Let $x = z + \frac{6}{z}$ . Then $z = \frac{x \pm \sqrt{x^2-24}}{2}$ . From the answer choices， we know that $x$ is real and $x^2<24$ , so $z = \frac{x \pm i\sqrt{24-x^2}}{2}$ . Then we have $|z|^2 = 6$ $|z+2|^2 = (\frac{x}{2} + 2)^2 + \frac{24-x^2}{4} = 2x+10$ $|z^2+1|^2 = |xz -6 +1|^2 = \left(\frac{x^2}{2}-5\right)^2 + \frac{x^2(24-x^2)}{4} = x^2 +25$ Plugging the above back to the original equation, we have $12*6 = 2(2x+10) + x^2 + 25 + 31$ $(x+2)^2 = 0$ So $x = \boxed{\textbf{(A) }-2}$ .

~Sequoia

Solution 4 (Funny Observations)

There are actually several ways to see that $|z|^2 = 6.$ I present two troll ways of seeing it, and a legitimate way of checking.

Rewrite using $w \overline{w} = |w|^2$

$12z \overline{z} + 2(z+2)(\overline{z} + 2) + (z^2+1)(\overline{z}^2+1)+31$ $12 z \overline{z} = 2z \overline{z} + 4z + 4 \overline{z} + 8 + z^2 \overline{z}^2+z^2+\overline{z}^2 + 1 + 31.$ $12 z \overline{z} = 4(z + \overline{z}) + (z \overline{z})^2 + (z + \overline{z})^2 + 40.$

Symmetric in $z$ and $\overline{z},$ so if $w$ is a sol, then so is $\overline{w}$

TROLL OBSERVATION #1: ALL THE ANSWERS ARE REAL. THUS, $z + \frac{6}{z} \in \mathbb{R},$ which means they must be conjugates and so $|z|^2 = 6.$

TROLL OBSERVATION #2: Note that $z+\frac{6}{z} = \overline{z} + \frac{6}{\overline{z}}$ because either solution must give the same answer! which means that $|z|^2 = 6.$

Alternatively, you can check: Let $a = w + \overline{w} \in \mathbb{R},$ and $r = |w|^2 \in \mathbb{R}.$ Thus, we have $a^2+4a+40+r^2-12r=0,$ and the discriminant of this must be nonnegative as $a$ is real. Thus, $16-4(40+r^2-12r) \geq 0$ or $(r-6)^2 \leq 0,$ which forces $r = 6,$ as claimed.

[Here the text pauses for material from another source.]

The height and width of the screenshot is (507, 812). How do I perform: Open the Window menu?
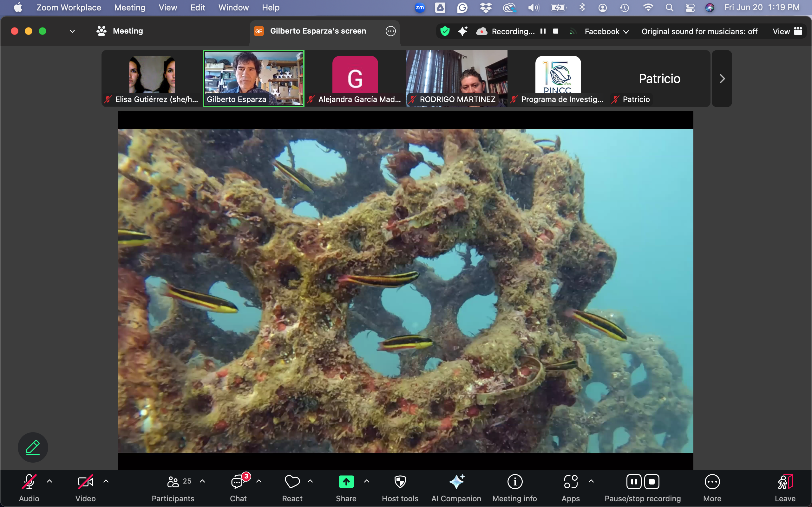[233, 7]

Thus, we plug in $z \overline{z} = 6,$ and get: $72 = 4(z + \overline{z}) + 76 + (z + \overline{z})^2,$ ie. $(z+\overline{z})^2 + 4(z + \overline{z}) + 4 = 0,$ or $(z+\overline{z} + 2)^2 = 0,$ which means $z + \overline{z} = \boxed{\textbf{(A) }-2}$ and that's our answer since we know $\overline{z} = 6 / z$

- ccx09

Solution 5

Observe that all the answer choices are real. Therefore, $z$ and $\frac{6}{z}$ must be complex conjugates as this is the only way for both their sum (one of the answer choices) and their product ( $6$ ) to be real. Thus $|z|=|\tfrac{6}{z}|=\sqrt{6}$ . We will test all the answer choices, starting with $\textbf{(A)}$ . Suppose the answer is $\textbf{(A)}$ . If $z+\tfrac{6}{z}=-2$ then $z^{2}+2z+6=0$ and $z=\frac{-2\pm\sqrt{4-24}}{2}=-1\pm\sqrt{5}i$ . Note that if $z=-1+\sqrt{5}i$ works, then so does $-1-\sqrt{5}i$ . It is relatively easy to see that if $z=-1+\sqrt{5}i$ , then $12|z|^{2}=12\cdot 6=72, 2|z+2|^{2}=2|1+\sqrt{5}i|=2\cdot 6=12, |z^{2}+1|^{2}=|-3-2\sqrt{5}i|^{2}=29,$ and $72=12+29+31$ . Thus the condition $12|z|^{2}=2|z+2|^{2}+|z^{2}+1|^{2}+31$ is satisfied for $z+\tfrac{6}{z}=-2$ , and the answer is $\boxed{\textbf{(A) }-2}$ .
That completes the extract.